It's been at least 40,000 years since modern humans--Homo sapiens sapiens--became the only form of sapient life on Earth. We built our civilization without competition from other kinds of minds. The last non-modern human intelligent species, our cousins the Neanderthals, went from being dominant in Europe to extinct as modern humans moved in. Anthropologists once believed that Neanderthals were simply absorbed into the human family through cross-breeding. Now, the evidence argues strongly that they were out-competed by modern humans, and possibly even killed. Since that point, we've become accustomed to being alone.

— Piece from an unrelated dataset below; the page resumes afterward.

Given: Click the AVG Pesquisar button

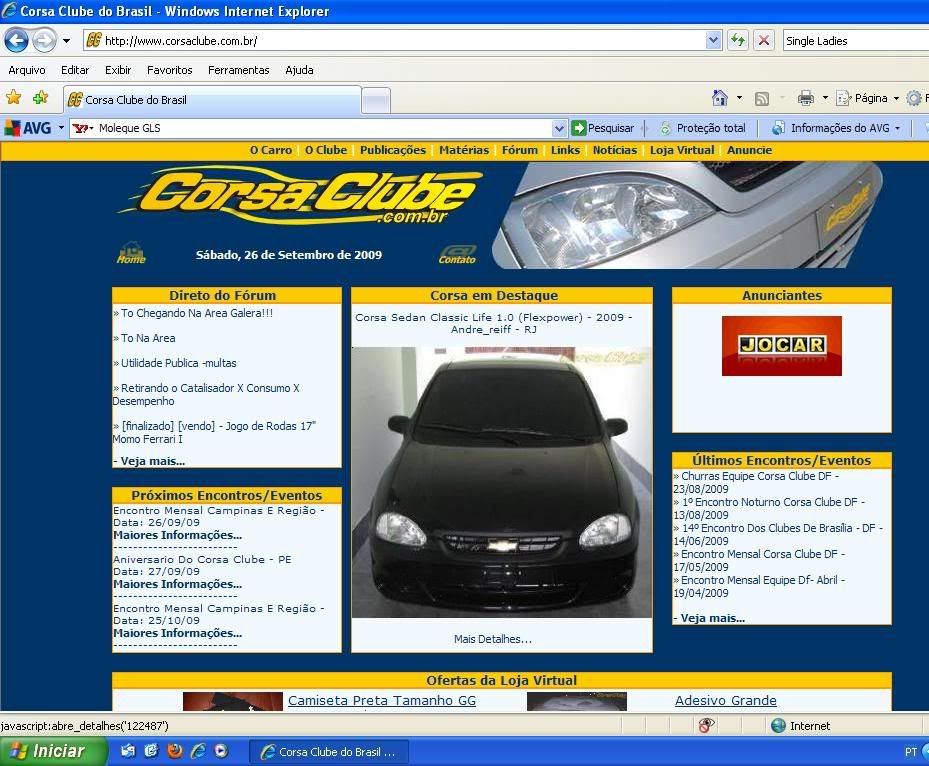Looking at the screenshot, I should (603, 128).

That isolation won't last much longer. We have begun to engage in active intelligence augmentation: the process of boosting the speed and breadth of cognition, using both biotechnology and digital tools. Although the focus of such work tends to be on the potential for innovation and novel scientific breakthroughs, it may turn out that the biggest disruption arising from this process is in our perception of who we are.
YOU+:
AUGMENTING THE HUMAN MIND
Biology and cybernetics are on a collision course with our brains. We already deploy a variety of technologies intended to enhance certain cognitive functions--and they're so commonplace that we may not even recognize the changes underway. Nearly all of us use a vast array of digital technologies that "off-load" brain activities, such as memory and pattern recognition, as a way of both managing information overload and gaining competitive advantage. Less visible, but increasingly commonplace, is the use of pharmacological interventions intended to confront specific medical problems (such as attention-deficit disorder or narcolepsy) as enhancements for people without such conditions.
Such technologies are either temporary or external to the body (or both). That's likely to change quickly. Bioscientists are identifying a growing number of parts of the brain related to particular forms of cognition. In the near future, as genetic therapies become reliable and safe, efforts to improve the working of those regions seem likely. And digital tools will have increasingly sophisticated ways of learning our behaviors and needs. While they'll likely remain outside of the body (if only because of the rapid pace of upgrades), they will become so intimate with our minds that many of us will see them as extensions of ourselves.
The question is, however: How will they change us?
IT STANDS TO REASON:
UPLIFTING ANIMAL MINDS
It's highly likely that efforts to reengineer the human brain directly will begin with experiments on animal brains. The safety questions surrounding cognitive technologies are enormous, and will only be resolved with abundant evidence of reliability. But enhancing the mind is a qualitatively different process than (say) treating cancer; if a cancer treatment works perfectly on an animal subject, it's simply back to its previous healthy state. But what happens when experimental methods to boost intelligence work? You have animals that are functionally smarter than before.
Science fiction writers have long used the term "uplift" to describe the process of enhancing the intelligence of non-human animals. In fiction, uplift usually results in animals that are more-or-less at a human level of intelligence, and is often accompanied by enhancements that allow the uplifted animal to talk. Neither of these is likely, at least not in the first wave of enhanced animal minds. Instead, what we would have is a population of experimental animals with measurable improvements in certain cognitive functions. Some of these uplifted animals may even demonstrate narrow human-like thinking. Many people will argue for giving these uplifted animals legal and ethical rights that have largely been given only to humans.
Largely, but not entirely. In 2002, an organization called the Great Ape Project began working to secure expanded rights for non-human higher primates, specifically chimpanzees, bonobos, orangutans, and gorillas. Its effort goes beyond basic animal rights, and is based on the close genetic and behavioral similarities between humans and other hominids. In 2008, the Great Ape Project had its first major success: the government of Spain agreed to extend basic legal rights to higher primates.
AS WE MAY THINK:
REDEFINING "WE"
A common reaction to the concept of human enhancement technologies is concern that such advances would not be available evenly, and that the people and societies already in advantageous positions would have first access (thereby increasing their advantages). Some of the more vocal opponents of these technologies have gone so far as to suggest that they will lead to a bifurcation of the species into normal Homo sapiens and Homo superior. Although the language may come straight from comic books, the underlying concern is real: in a polity based on the concept that "all men are created equal," what happens when this is demonstrably no longer true?
It's possible that the work of organizations such as the Great Apes Project--sometimes dismissed by human rights groups as a distraction from the work of ensuring that all humans have human rights--may end up being the basis for making sure that we don't see a fundamental split between the "haves" and the "have mores." If we expand the definition of "person" (with the ethical mandates that implies) beyond "humans just like me," we may preemptively embrace a more diverse set of human characteristics. The alternative may be the fate of the Neanderthals.